The Basel Committee’s intentions are good… But Basel is using a hammer to crack the nut of transparency
The Basel Committee’s intentions are good. Regulators want to ensure banks truly understand the exposures in the fund and avoid any nasty surprises if the fund manager takes more risk than the bank bargained for.
But Basel is using a hammer to crack the nut of transparency. In the worst case scenario under the SBA, banks must use a risk weight of 70%, which is the same weighting assigned to exposures that banks run against small corporates in an emerging market. It is highly unlikely that most funds have been heavily concentrating their investments in those types of risky assets, and neither is a properly diversified fund likely to be as volatile as a single small cap stock.
The second method in the SBA, based on the fund’s investment mandate, is supposed to produce lighter capital charges, but it does not curb the rise in risk-weighted assets that much, because mandates deliberately allow funds plenty of leeway in choosing their assets. One source likened the choice to being offered cholera or the plague.

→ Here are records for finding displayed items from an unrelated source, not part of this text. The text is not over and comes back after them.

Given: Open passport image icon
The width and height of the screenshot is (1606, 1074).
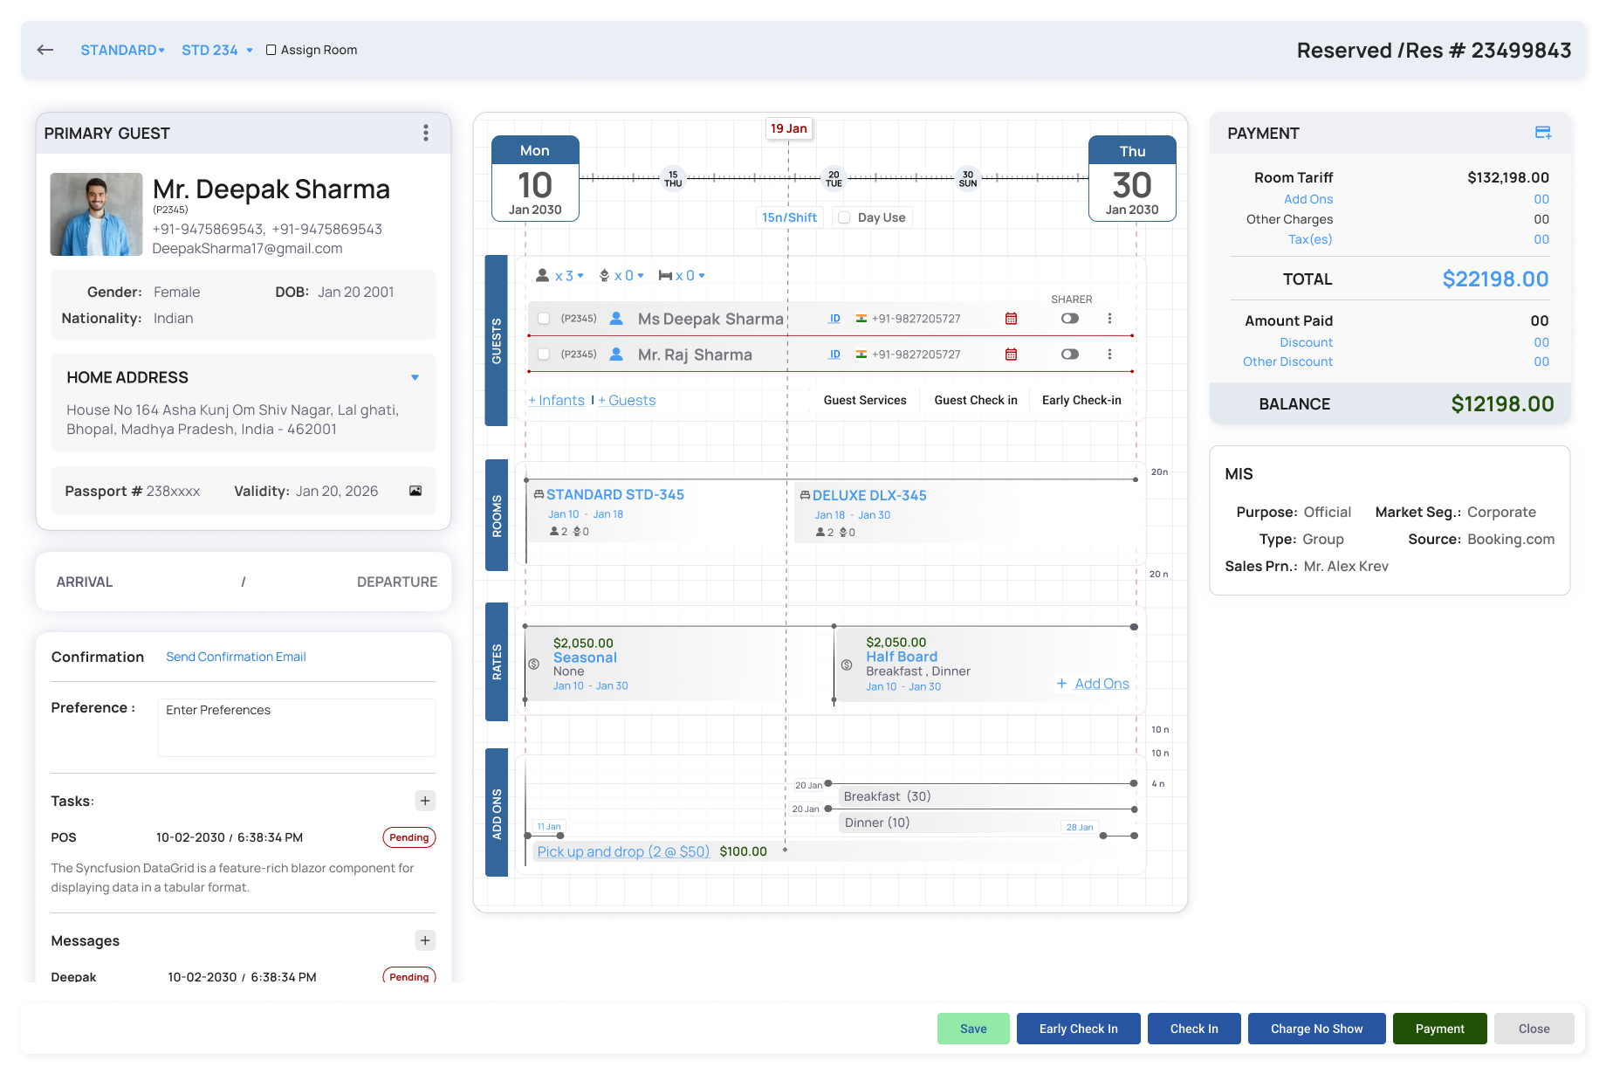Looking at the screenshot, I should [x=415, y=491].
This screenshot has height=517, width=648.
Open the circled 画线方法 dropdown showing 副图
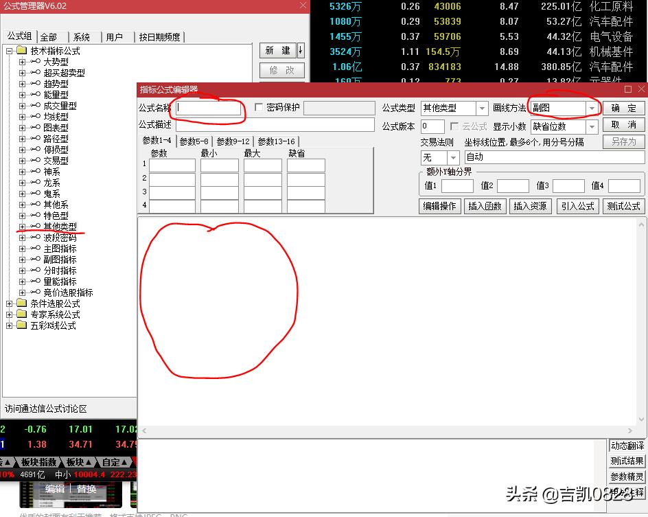[594, 108]
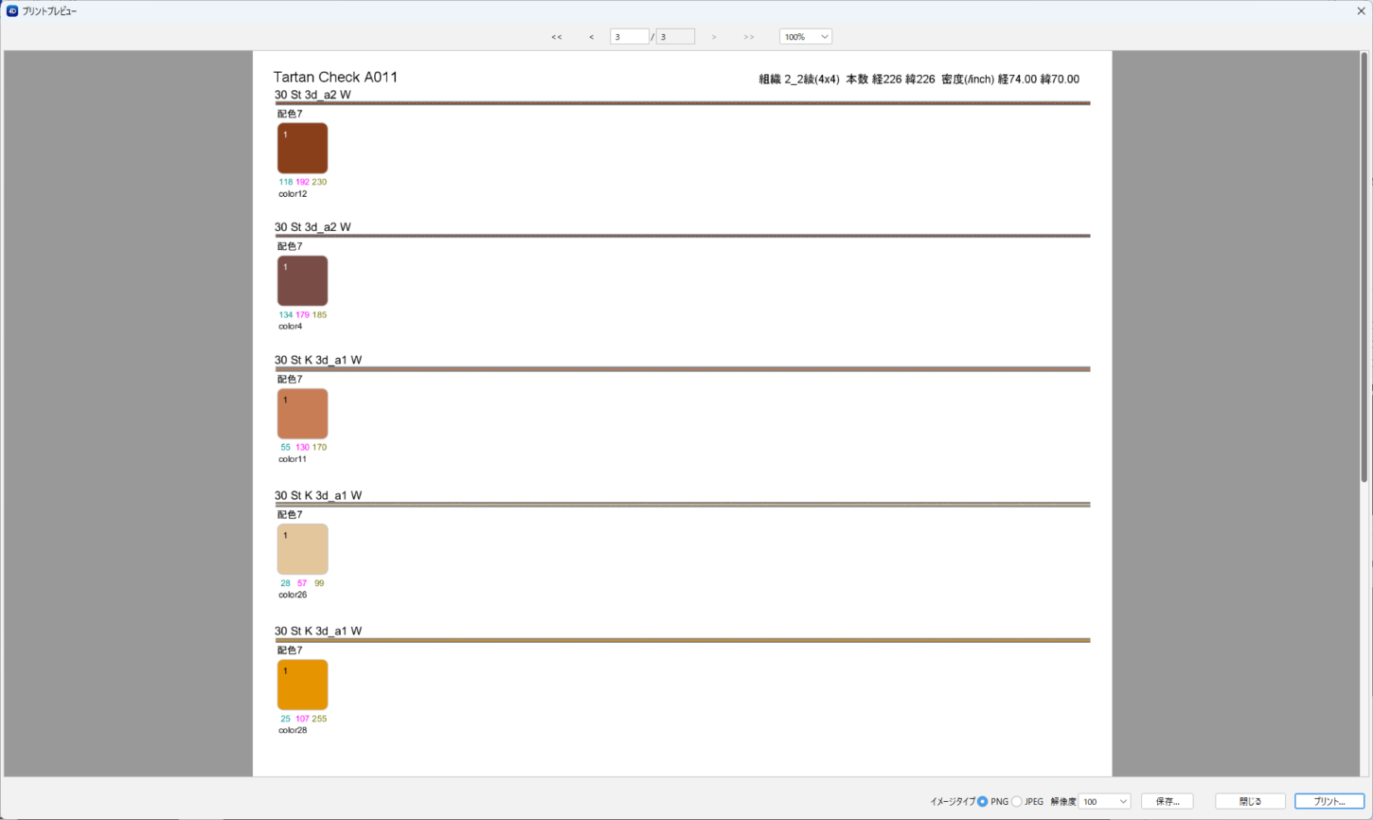Select the color11 terracotta swatch
The width and height of the screenshot is (1373, 820).
coord(303,414)
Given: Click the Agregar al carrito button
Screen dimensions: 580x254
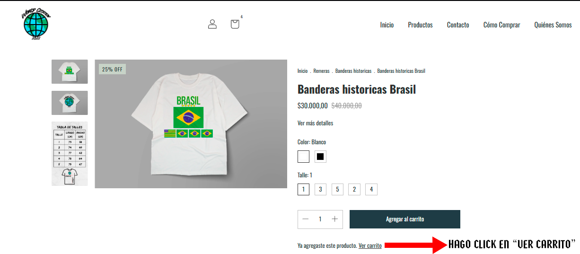Looking at the screenshot, I should [405, 219].

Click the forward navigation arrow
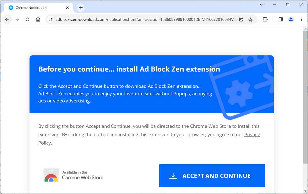pyautogui.click(x=17, y=19)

While banks’ trading businesses can still continue if these structured products are eliminated, it will mean they will have to do so without this relatively stable source of income. For one bank, these products deliver up to 10% of its total markets revenue.
The second set of victims that banks worry about are correlation trading portfolios. The latest FRTB rules prevent banks from offsetting credit-default swap indexes against their single-name constituents, which the trades depend on to arbitrage the two components.
For both of these products, banks are looking for changes to the rules, or else they will have to scale back – and perhaps kill off – those business lines. Sources say policymakers are reluctant to make changes at the Basel Committee level, so local regulators are the only realistic saviours of the trading book now.